After hearing reports that the Anglican church in Namibia was on the brink of collapse just a few years ago, it is amazing to see how things are turning around in such an encouraging way. If the young people who I was working with are anything to go by, the next generation of leaders who are coming into REACH Namibia are very exciting to see. I pray that the Lord will keep growing them through His Word to love Him more, to love each other more, and to love the lost around them more, so that they will effectively REACH Namibia with the glorious news of salvation through Jesus.
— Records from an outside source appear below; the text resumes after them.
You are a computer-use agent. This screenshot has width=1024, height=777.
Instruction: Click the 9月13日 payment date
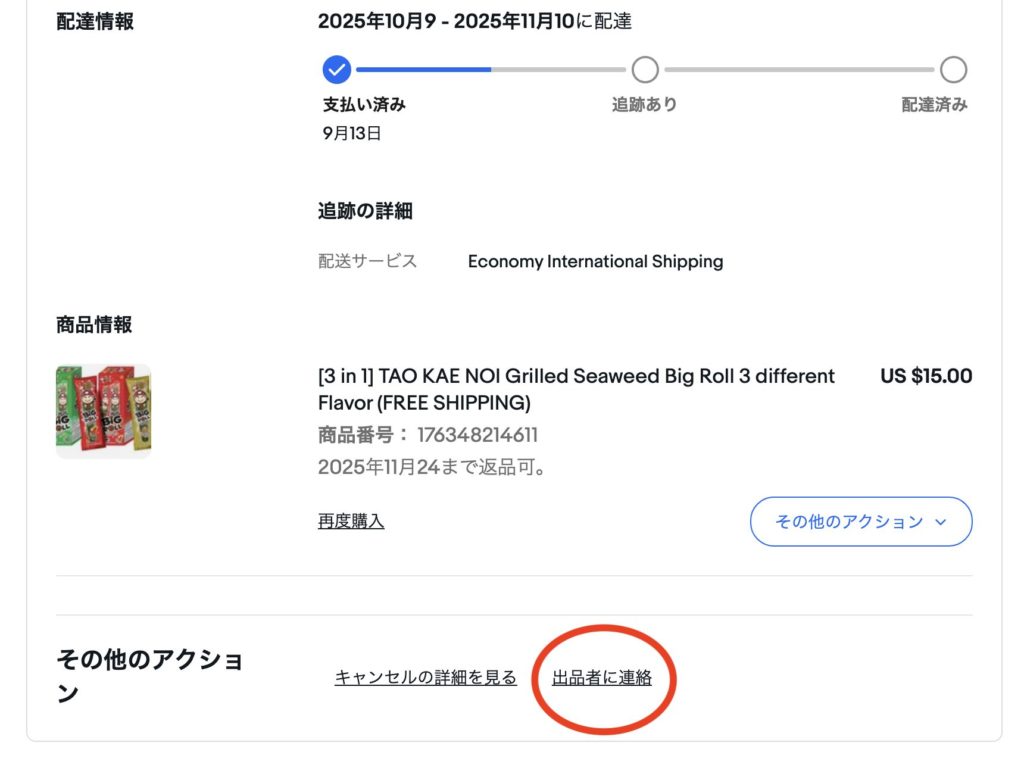352,133
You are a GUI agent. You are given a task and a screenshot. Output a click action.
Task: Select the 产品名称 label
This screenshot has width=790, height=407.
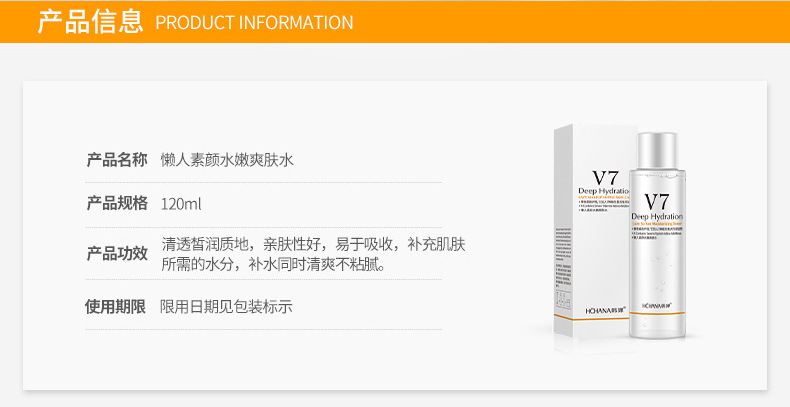click(117, 159)
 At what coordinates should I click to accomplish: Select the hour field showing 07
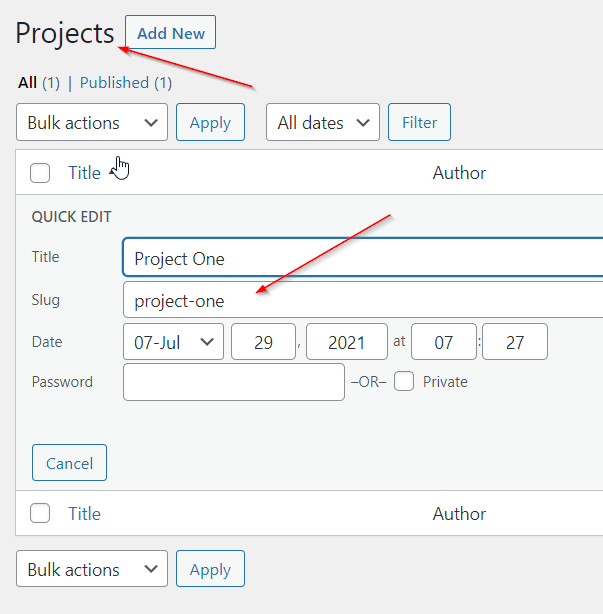(x=442, y=342)
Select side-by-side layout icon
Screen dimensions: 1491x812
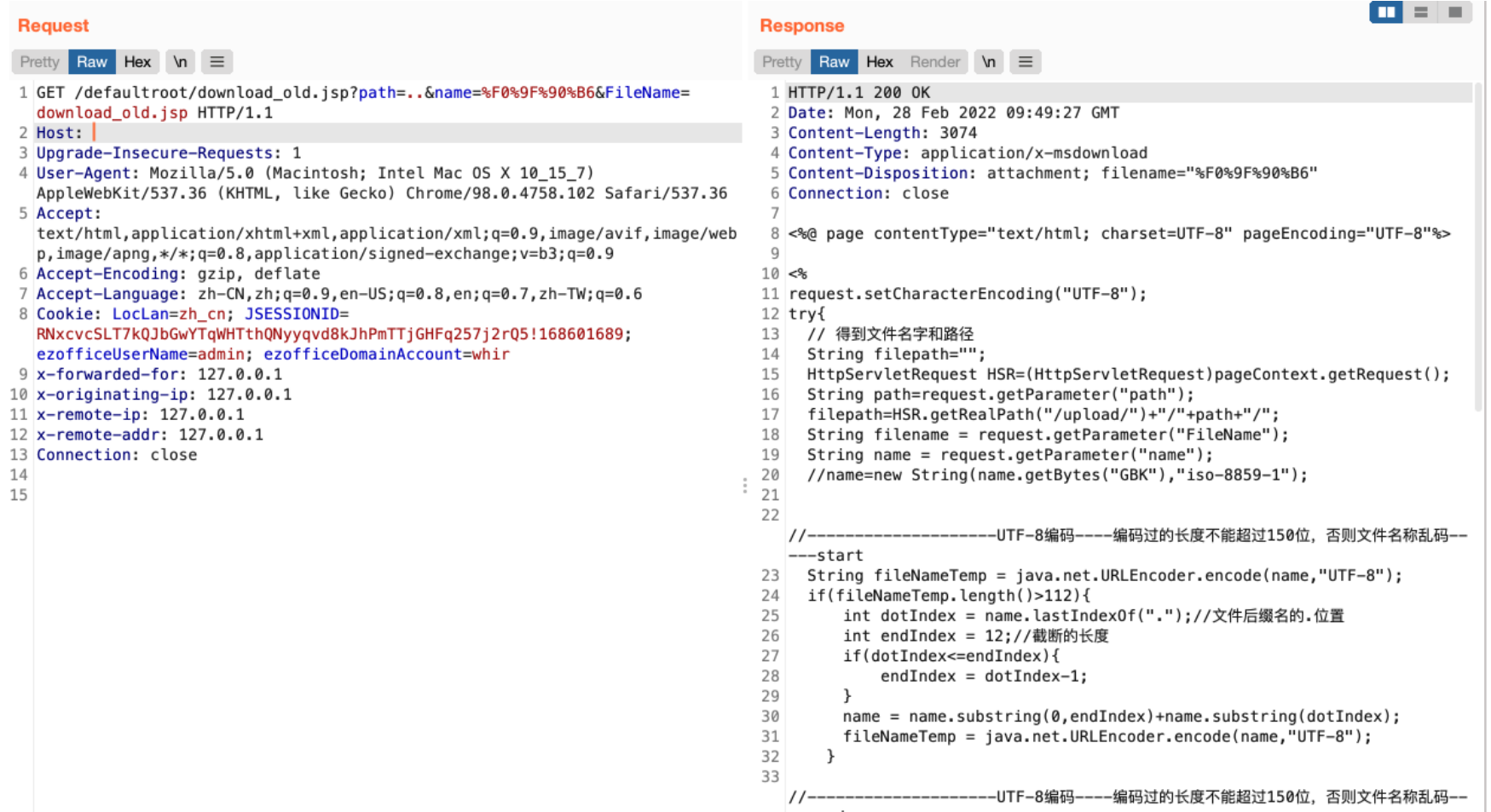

The young men who joined us from NETS as translators where also a particular highlight of the trip and we are praying that the Lord will equip them for a lifetime of faithful service of Him in the years ahead.
All glory be to Christ.
James Le Roux
On one of the days while some of the children were praying at the end of our time together, I was reminded of the incredible truth that we are brothers and sisters in Christ. Some children prayed in English, others in Oshiwambo, some used their own words and others prayed the Lord’s prayer. But what an wonderful blessing to know that we were all praying to the same God. And that although we live in very different places and live very different lives, God’s saving grace was what united us and made us family.
It was very encouraging to see the number of children who wanted to learn about God. They travelled long distances, often carrying babies with them. The children were energetic, enthusiastic and very eager to be taught. Seeing how many of them recognised and knew many of the truths about God that we were teaching them was very encouraging. It is clear that in some of the churches there are faithful adults who are teaching these children about God.
Having Timothy to help translate was incredibly helpful. We quickly learnt to work well together and had a lot of fun teaching the children that God is the King. We have all turned away from him. God made a way to save us. Jesus died to save. Hearing these children repeat and remember these truths, as well as the memory verses that we taught them was special. Our prayer is that God has planted these truths into their hearts and will use it to stir them to place their trust in him.
It was very clear that in Namibia “the harvest is plentiful but the workers are few.” I encourage you to join us in asking God, the Lord of the harvest, to send out workers into his harvest field.
Hannah, James, Sarah and Mia Hill
- Trips planning: excellent and well executed.
- Drive up and down: Blessed by the Lord through traveling mercies.
- Accommodation: blessed at every stop and at George & Ida’s home.
- Food: once again every day blessed .
- Mission outreach: 8 different churches presented with the gospel theme for 2023. Every day was blessing to those who heard and those who presented message.
Each group, children, youth, women and men’s were pleased to receive God message for team. Positive feed back with determined requests for a return/follow up visit, most encouraging.
- Numbers of participants: 3 groups well attended but far less men compared to 2022 trip nevertheless those that heard message were all encouraged.
- Team make up: teams were special and worked well complementing one another in the presentations, again God's selection was exactly what was required to have his message presented to the churches.
- Group dynamics: also was blessing, with all participating and lending a hand where required.
- Daily devotions were special and touching, coming from heart and blessing all without exception. Real special time.
- Overall summary of the trip without a doubt blessed by the Lord praise our God.
- Interpreters: We praise God for the students who joined us as our three interpreters without which we would have been quite lost. The right guys were provided/sent by the Lord to meet every requirement, with special blessing of Israel who lived with us in Ondangwa.